I am not going to play what ifs…
Stick to the original assuming thats accurate.
With facts one can make the approriate assessments and fixes.

Post both configs
/export file=anynameyouwish ( minus router serial numbers, public WANIP info, keys etc.).

monster · September 1, 2023, 7:37pm

Hi,
I`ve started almost from scratch and finally got it working
I’m having custom route for specific host on SiteB (192.168.20.24) to the World.

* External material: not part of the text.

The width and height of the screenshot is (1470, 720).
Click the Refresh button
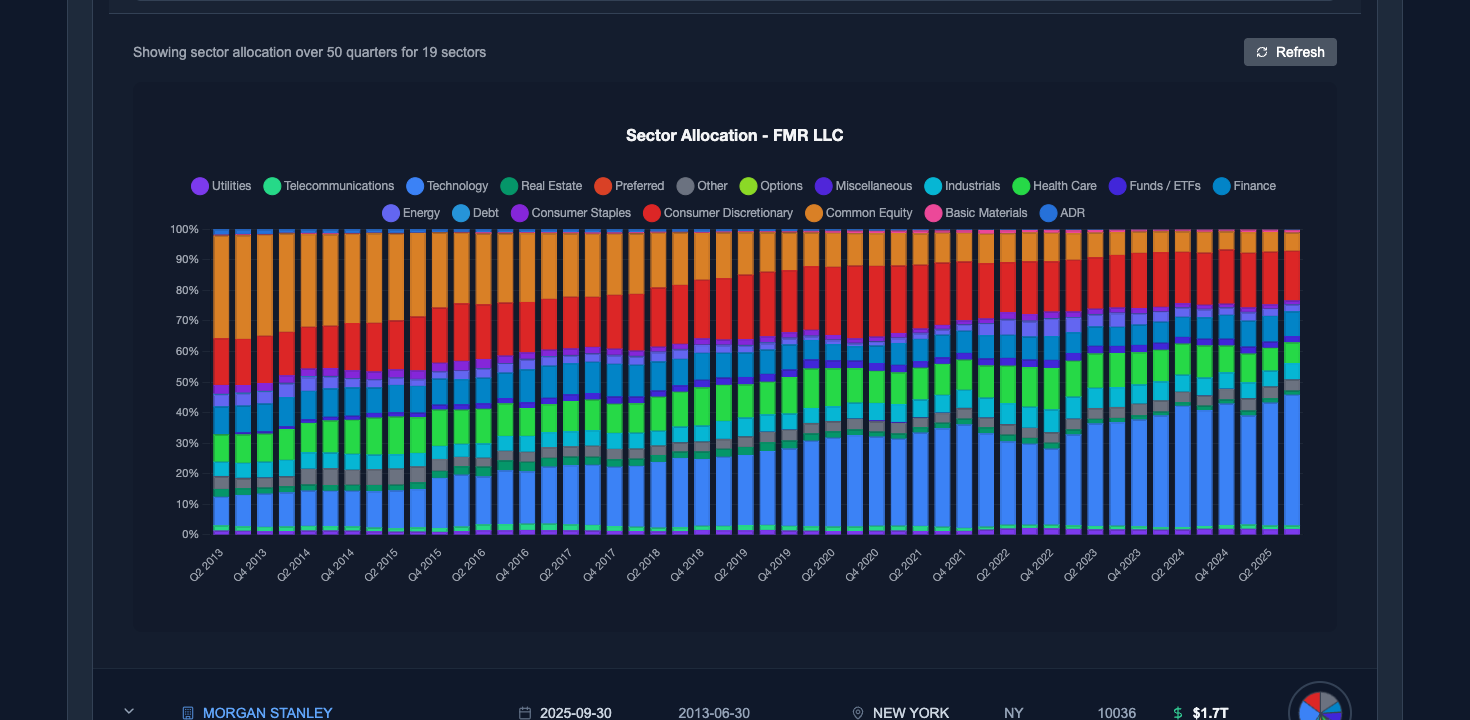pyautogui.click(x=1290, y=52)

Here you can find my configs
https://we.tl/t-wReUAvBBcU

Many thanks

Most probably its not the right place for making this question, but I hope you can give me the best answer.
Why should I put wireguard interface name in /ip/route for remote subnets instead of remote wireguard IP, like
/ip route
add dst-address=192.168.2.0/24 gateway=wg1
add dst-address=192.168.3.0/24 gateway=wg1
add dst-address=192.168.4.0/24 gateway=wg1

instead of
add dst-address=192.168.2.0/24 gateway=170.20.0.2
add dst-address=192.168.3.0/24 gateway=170.20.0.3
add dst-address=192.168.4.0/24 gateway=170.20.0.4

when I have three peers on wg1
/interface wireguard peers
add allowed-address=170.20.0.2/32,192.168.2.0/24 comment=RemoteSite1 endpoint-address=remote1IP endpoint-port=13231 interface=wg1
add allowed-address=170.20.0.3/32,192.168.3.0/24 comment=RemoteSite2 endpoint-address=remote2IP endpoint-port=13231 interface=wg1
add allowed-address=170.20.0.4/32,192.168.4.0/24 comment=RemoteSite3 endpoint-address=remote3IP endpoint-port=13231 interface=wg1

Would be it easier for Mikrotik to find the right route?

anav · September 1, 2023, 8:30pm

All the answers are in the article I posted.
Its also a matter of understanding how interfaces work on MT routers.
If there is local interface and the wireguard is one of them, then the router creates automatic routes for them.
Go to winbox and check your routers you will see routes for all local interfaces.

The router has no clue about subnets from other routers (not local) and thus if subnets are visiting or local users are visiting remote subnets then you need to tell the router that they exist and how to get there.